Se é verdade que obsta a que o arguido incorra na prática do crime no período do cumprimento da pena, pergunto-me se constituirá advertência suficiente para o demover da prática de novos crimes no futuro - sendo certo que o cumprimento em dias livres em ambiente prisional afigura-se-me com mais potencialidades nesse campo, já que lhe está associado uma penosidade substancialmente maior, a afastar o arguido do seu ambiente familiar e quotidiano.
Em casos como este, não posso deixar de me recordar do arguido que foi julgado e condenado no "meu" juízo, pela prática do crime de condução sem carta - sendo certo que esta já era a nona condenação pelo mesmo crime, sempre com penas não prvativas da liberdade - multa, prisão substituida por multa, prisão suspensa na sua execução...
19.Junho.2008
... : Bolas Paradas
O casamento do liberalismo com a prevenção e punição criminal nunca deu nem está a dar bons resultados.
A ideia é esta: que vigore o princípio da intervenção mínima do Estado, por forma a que seja gasto pouco dinheiro com a segurança e com a justiça. Os custos do crime deverão ser suportados a meias pela sociedade civil (ou seja, pelas vítimas dos crimes) e pelas famílias dos criminosos.

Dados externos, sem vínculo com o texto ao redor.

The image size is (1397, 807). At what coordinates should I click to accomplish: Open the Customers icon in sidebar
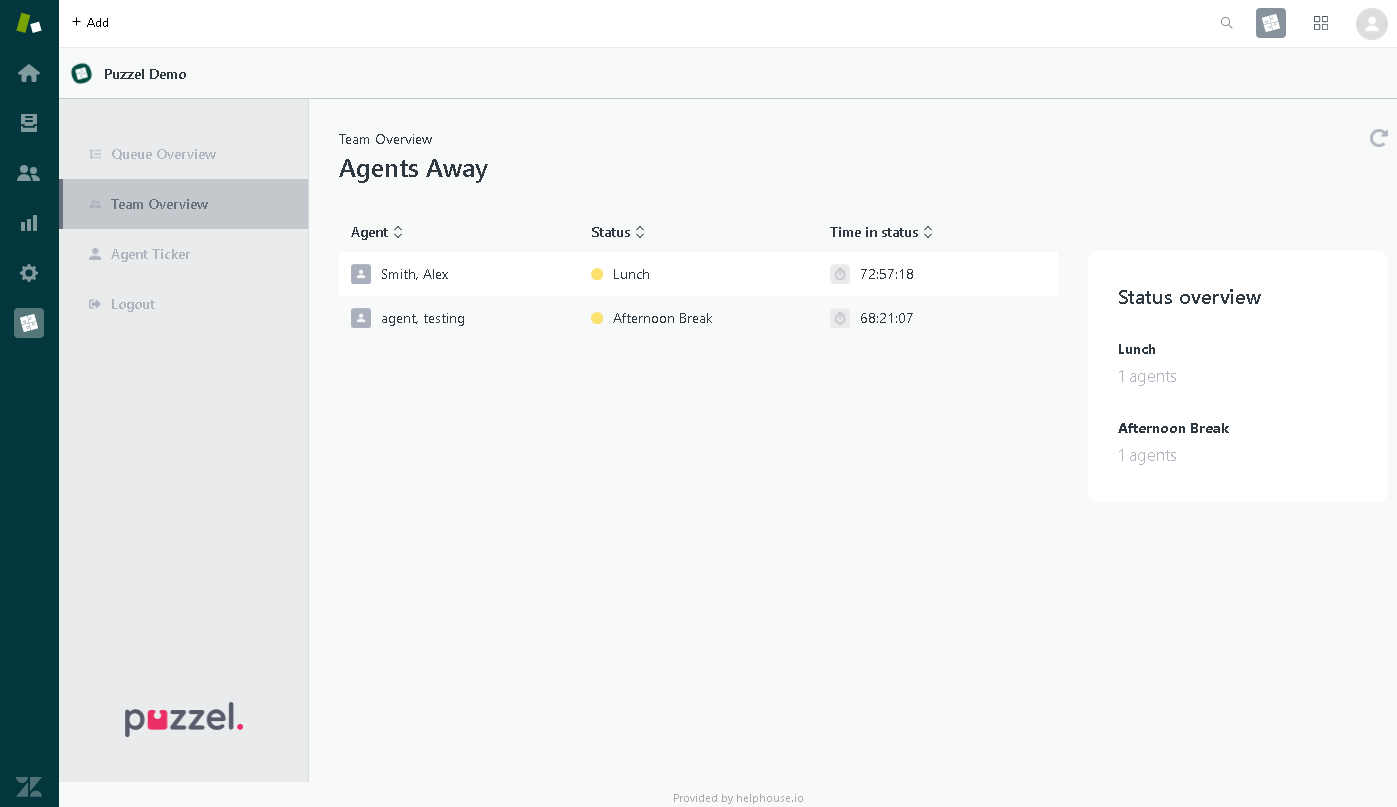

Agora que a investigação criminal em Portugal deixou de existir, segue-se a transformação da justiça em algo de meramente residual e simbólico e a privatização das polícias (quem quiser segurança que a pague) e das prisões.
20.Junho.2008
... : Hi-Hi-no-Havai
É pô-los é a limpar valetas e matas, qual prisão ao fim-de-semana qual carapuça.